Finding equipment that can be adjusted for wheelchair users and those measuring under 1.55m or over 2.1m can be a problem too.

But even users of average height may struggle. ‘We found that people were reluctant to touch the equipment, even when instructions to do so were present,’ said Sasse.

‘Part of this is for reasons of hygiene. Rationally there’s no more bacteria on a fingerprint scanner than there would have been on the door handle of the room. However, the light beneath the scanner means you can see any dirt. As the reader is warm people start to imagine bacteria breeding.’

Unfortunately, this has implications for using the system for immigration. ‘In an airport, with lots of people from different backgrounds and nationalities using it, it would bring out social fears, however unacceptable.’

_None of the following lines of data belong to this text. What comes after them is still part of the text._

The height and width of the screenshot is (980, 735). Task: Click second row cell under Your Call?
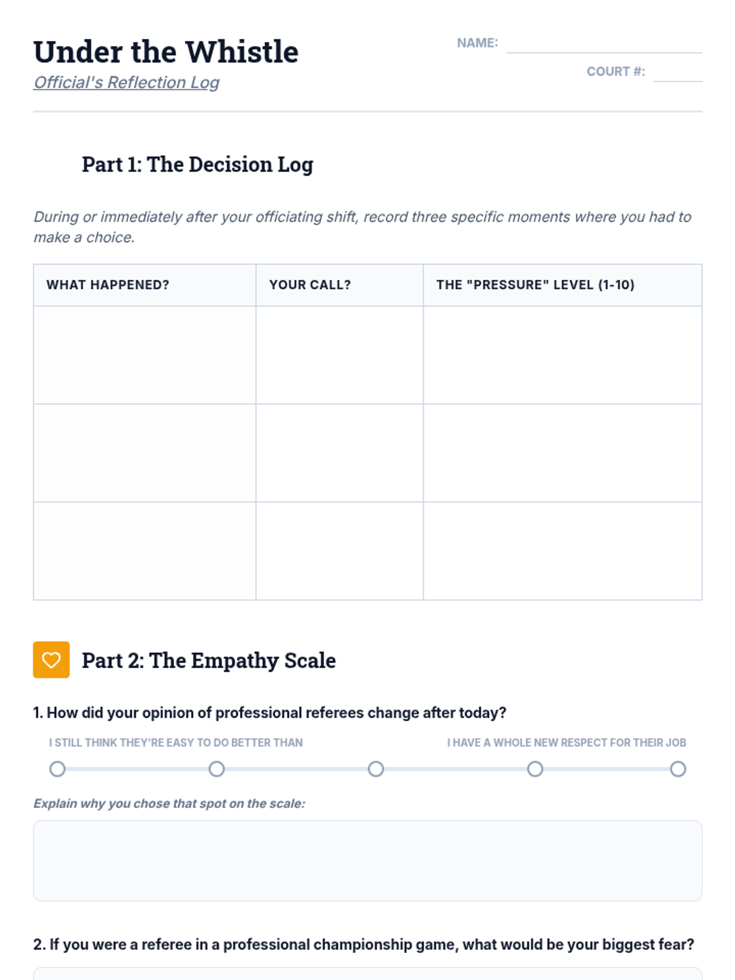click(339, 453)
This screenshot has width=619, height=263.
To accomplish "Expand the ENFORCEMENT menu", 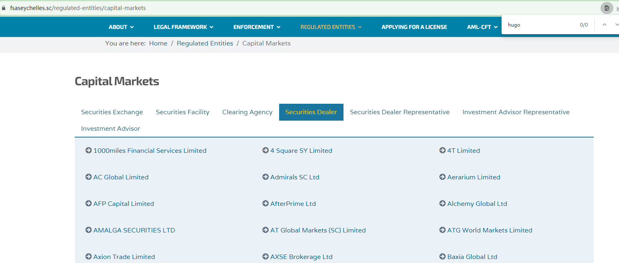I will (x=257, y=27).
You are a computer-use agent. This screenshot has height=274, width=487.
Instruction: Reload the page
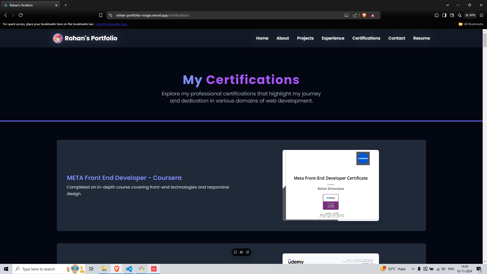[21, 15]
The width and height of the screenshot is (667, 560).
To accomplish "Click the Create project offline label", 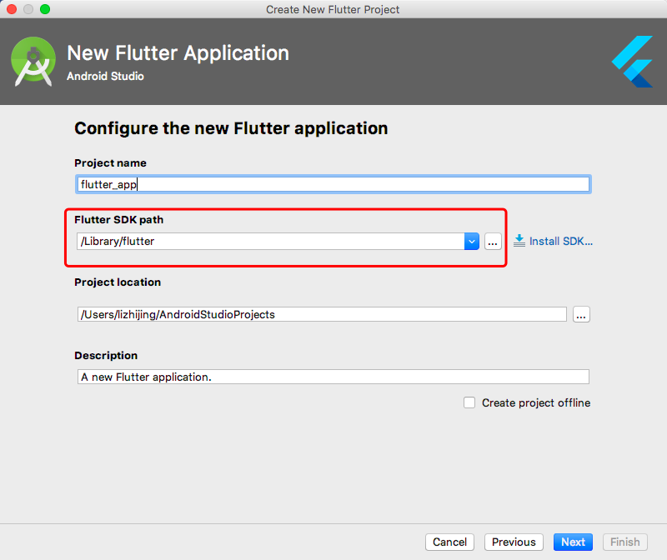I will click(x=536, y=403).
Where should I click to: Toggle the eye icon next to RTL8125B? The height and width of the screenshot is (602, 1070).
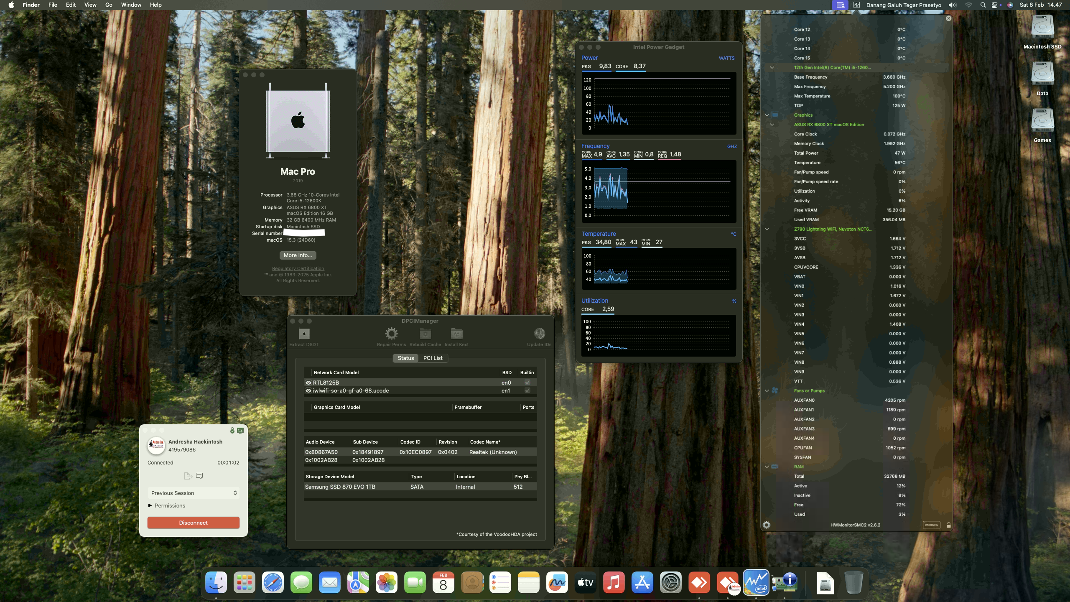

Holding the required neutral expression during verification can be difficult too, depending on where the system is to be used. ‘At Gatwick when you are going on your holidays and have had a few pints in the airport bar nothing will crack people up faster than demanding this [posing for a facial reader],’ said Sasse. ‘If the system is slow then people also get bored and do things such as pull faces or start to look away.’

SmartGate, a facial recognition system trialled by Customs at Sydney International Airport since November 2002, is designed to confirm identity of Qantas aircrew. Hailed as a success, the system uses five high-quality images to compare against the person presenting at passport control. Average processing time is around 17 seconds per person.

So far results have shown that the percentage of users incorrectly rejected was two per cent. However, Sasse said achieving such results has taken much work. ‘They had to change the airport lighting, train staff in how to position themselves for a reading and move to live updating of images, recalculating the facial template held by the system each time the person goes through to account for changes of hairstyle and so forth,’ she said.

‘In a national system this constant change would create a huge security problem and enormous costs owing to the huge amount of stored data.’

Another option would be to use a template system based on measuring the distances between set facial points. ‘To ensure interoperability between countries, the same equipment and software would have to be used worldwide,’ said Sasse. ‘This is not going to happen.’

The amount of time taken by the system to take a reading and post a result is vital in determining whether or not it can carry out the task for which it was designed. There is nothing the public hates more than queuing, especially at airports.

Sasse said that while the reading and matching times of some manufacturers look impressive, they do not factor in human behaviour. This includes the need for the user to put down their bags, find their card and then begin the process.

With this factored in, an average usage time of 12-20 seconds could be achieved by a frequent user, as proved by a UK trial that took place last year at the Venerable Bede School in Ryhope, Sunderland. The school tested iris scanning to identify pupils entitled to free meals. However, the project was scrapped for being too slow, managing to achieve a scan rate of five pupils per minute rather than the target of 12. School officials complained that children’s meals were going cold in the queue.

‘At UCL, after our tests we thought a throughput rate of five people per minute was actually pretty good compared to the results we had seen,’ Sasse said.

Recently, with the passport implementation looming, she has been part of a coalition calling on the government to examine issues beyond whether or not the basic technology works. ‘We have called for a scientific commission to be set up to define what work needs to be done, but nothing has happened,’ she said.

‘At the end of the day the success of schemes depends upon how many of the benefits being proposed will be felt by users and how the financial and social cost of the scheme will affect people’s relationship with the state.’